Juan Larrea estaba convencido de unas ideas que no quiero calificar, pero que volvían a su familia el centro de una renovación de la humanidad a tener lugar en el Nuevo Mundo. Incapaz de hacerse cargo de su nieto, Larrea hizo que Luy pasara por familias sustitutas en un trayecto que le quitó toda sensibilidad. Para rematar el cuadro, Luy volvió con su abuelo y fue convencido por el viejo Larrea de ser un mesías, aunque decidió que sería un “mesías salvaje”. Años después, cuando pudo recordar su recorrido por insólitas violencias familiares, cuando volvió a conectarse con su dolor, escribió libros incandescentes sobre su realidad inmediata, y expuso todo: sus heridas personales, sus guerras privadas y políticas, la voluntad de arrancarle al mundo la careta de hipocresía que permitía que nadie se hiciera cargo de nada, su experimentación sexual, su desborde, los palos de la psiquiatría, la soledad, la nada cotidiana, interpelando siempre a un “nosotros” que tenía que asumir una guerra en la que el enemigo eran distintas formas del mal.
La Peri Rossi poeta de Habitación de hotel parece una hermana perdida de Luy, o Luy, menos conocido, un hermano perdido de Peri Rossi. Lo iba asumiendo a medida que leía en sus poemas sesiones de sadomasoquismo con amantes, a medida que registraba la intensidad de su potencia de amor en los versos que hablaban de los cuerpos queridos, a medida que registraba esa voz un poco admonitoria que uno acepta en los poetas y que nos dice que es mejor amar que entregarnos a las pantallas, que es mejor el insomnio que la muerte, que incluso es mejor la indiscreción literaria (una forma de la vida) que la muerte. Pero terminé de convencerme cuando leí estos versos:
Los aviones se llaman naves
como los barcos
los pasajeros vamos a bordo
las azafatas son la tripulación
y por los altavoces llaman a embarcar
pero cuando un avión se cae
nadie dice que ha naufragado
cuando un avión cae
es un pájaro derrotado
hinca el pico
como un ave muerta.

Líneas de datos:

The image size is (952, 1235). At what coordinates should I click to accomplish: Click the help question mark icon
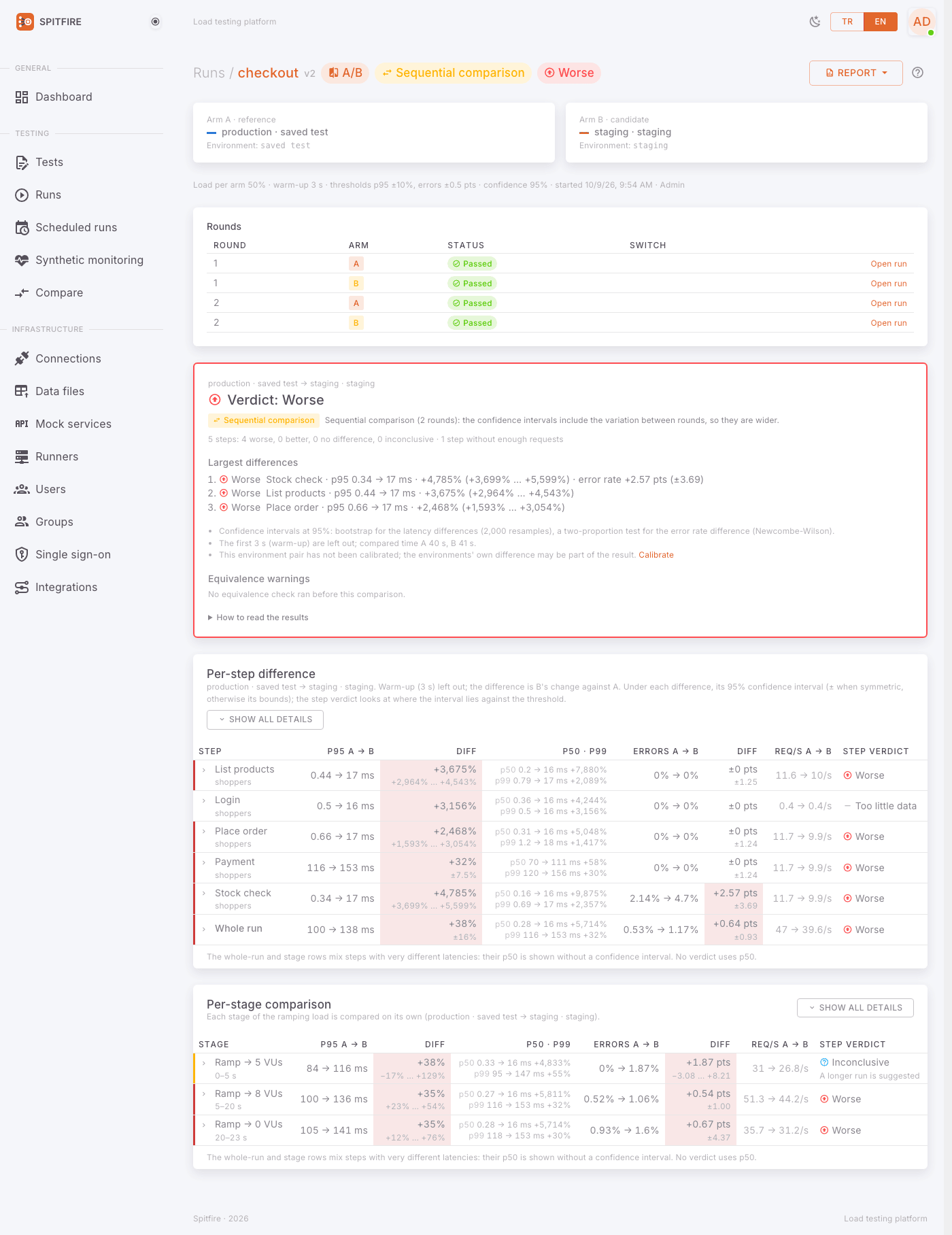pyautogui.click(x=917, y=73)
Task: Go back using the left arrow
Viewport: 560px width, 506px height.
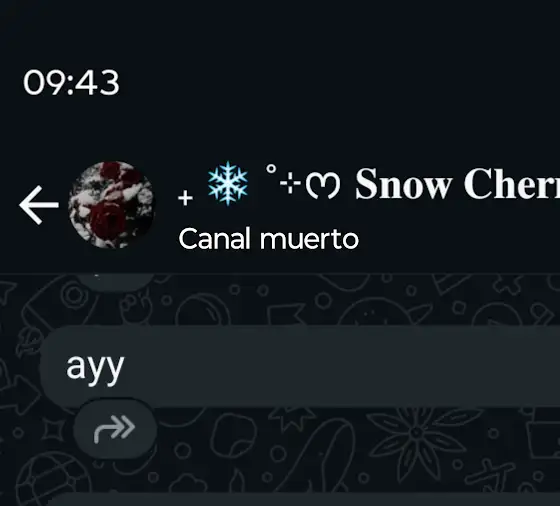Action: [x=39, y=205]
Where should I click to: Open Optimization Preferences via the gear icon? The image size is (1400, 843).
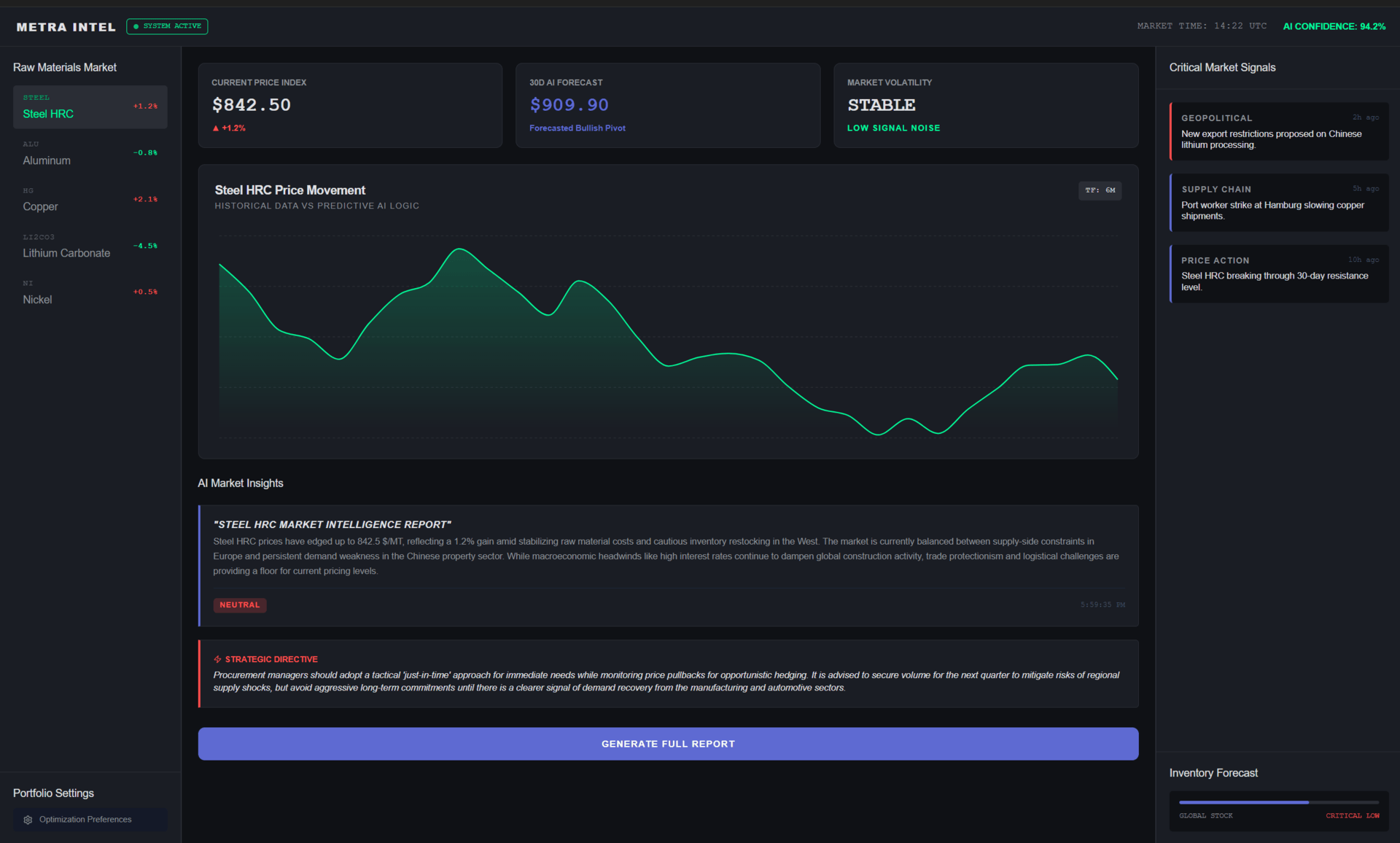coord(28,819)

Qué vas a hacer:
Retoma el texto sobre Luy y Peri Rossi y sigue escribiéndolo justo desde donde se detiene. Las líneas son un material aparte del texto.

Respuesta:
Hay algo terriblemente poderoso en los versos de Habitación de hotel, si estamos dispuestos a escucharlos. Hay algo atravesado por un romanticismo que los humanos de mi edad han asumido que no existe, algo que olvidan en los mostradores de objetos perdidos de aeropuertos repletos de turistas, pero que voces como la de Peri Rossi insisten en conservar en el rescoldo de la única compañía que nunca falla, la de las palabras. Eso que late ahí tiene su peligro, incluso el peligro del ridículo, aunque sabemos que un equilibrado sentido del ridículo es una forma de mantener helado ese mar que según Kafka había que partir con un hacha. Del otro lado del ridículo, Peri Rossi y Luy esperan a los que se pierden en el mar en una barca solitaria, los que escriben libros, los que se emborrachan de alcoholes interiores, a las locas que son capaces de llamar a las dos de la mañana para decir que harían el amor hasta morir. Quizás yendo hacia ahí, con la carga del ridículo a cuestas, vivo en conversación con el difunto Luy desde hace años.
Nos vemos en la próxima.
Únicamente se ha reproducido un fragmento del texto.